Twitter:@PaulGarnerWoof
“Has covid-19 gone?” My first thought every morning for six months. A few weeks ago, I was jubilant. The muscle aches had evaporated, my head was clear. I announced this to Rachael, a friend who knows chronic fatigue well. “Fantastic, Paul. You have found your baseline.” Crestfallen, I realised this was not the end; it was the end of the beginning.
The beginning, a “near death” experience with covid-19 that I described earlier, was like a grenade had exploded in my hands. Dazed, deaf, and befuddled, I spent weeks wondering, where has the shrapnel lodged? Are some fragments still fizzing? In my heart? Is my brain still infected? Why was I stumbling for words?
I knew I needed to pace. My head was foggy, I lost my symptom diary spreadsheet, I forgot to measure screen time.

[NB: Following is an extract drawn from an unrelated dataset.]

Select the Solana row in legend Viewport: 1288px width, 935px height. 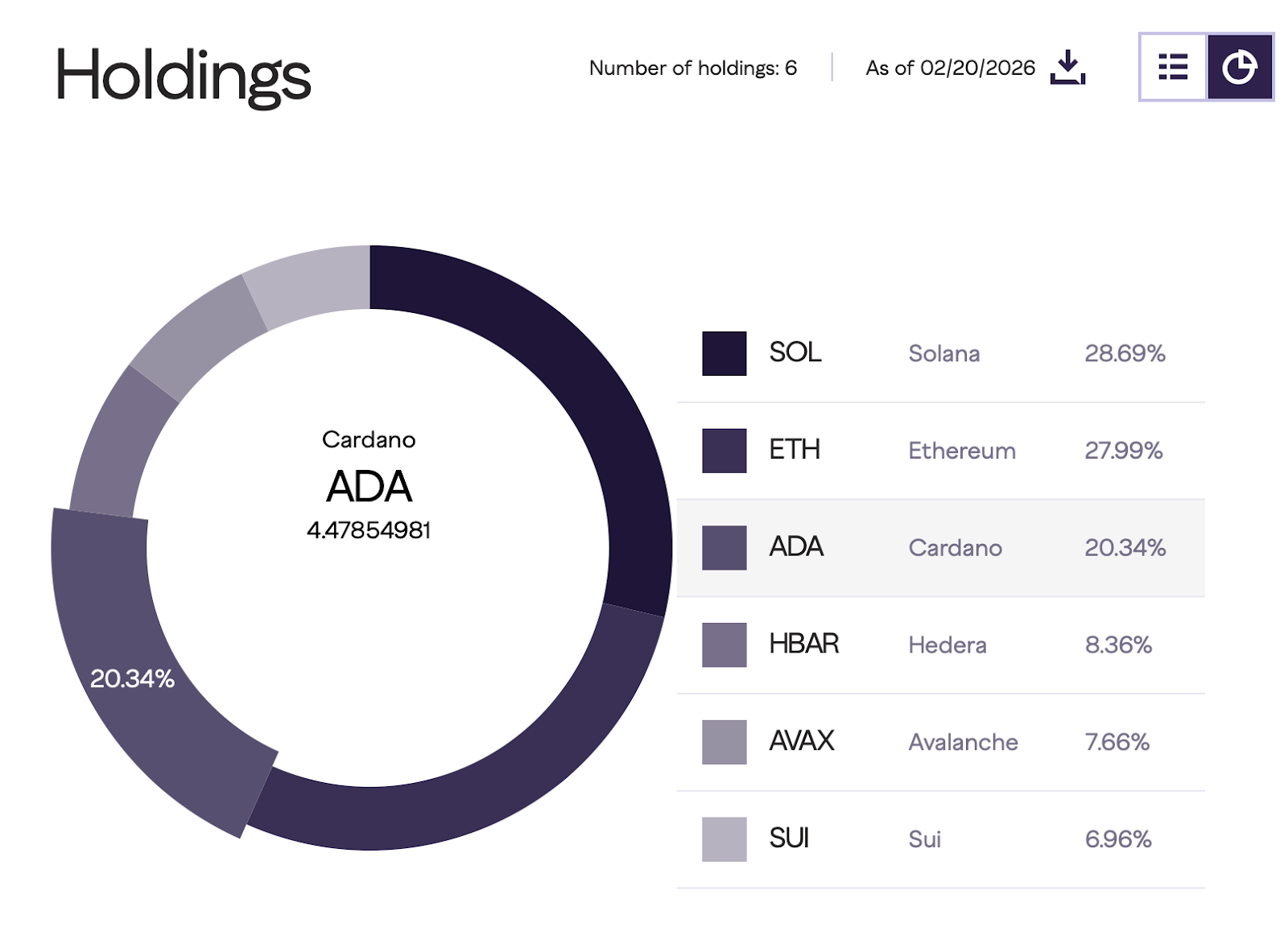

I sought professional help, I wanted feedback, practical advice. I was desperate, tired, grumpy. I wanted someone to help me pace and thought occupational health could refer me to a specialist service. Instead, I was told I needed a course of cognitive behaviour therapy (CBT).
Did I? I turned to Cochrane, the first stop for reliable current medical thinking and evidence. “CBT facilitates the identification of unhelpful, anxiety‐provoking thoughts, and challenges these negative automatic thoughts and dysfunctional underlying assumptions”. Crickey, I thought. Having recently suffered a 3-day relapse after a 10-minute bicycle ride, I peeked at the Cochrane review of “Exercise therapy for chronic fatigue syndrome:” the conclusion was that patients benefit, feel less fatigued, and that there is no evidence that exercise worsens outcomes (although I understand this review is being updated).
This wasn’t helping me. I don’t blame Cochrane—it is an edifice I have helped create—but these reviews represent for me a serious disconnect between mainstream medicine and my own experience, although I am no specialist in this area. I turned to other narratives. I read about “boom and bust” cycles, but they didn’t help me, they sounded like a publishing house for dysfunctional love affairs. Charles Shepherd at the ME Association helped with explanations of the delayed payback with post-exertional malaise. This helped work out why I felt worse on some days, but not always—there is still a random element. Jennie Jacques, Open Medicine Foundation Ambassador, gave me good advice, and has written an excellent narrative online about how to pace.Convalescence is, as explained on the Leicester RICOVR/CRESTA videos, a full-time job.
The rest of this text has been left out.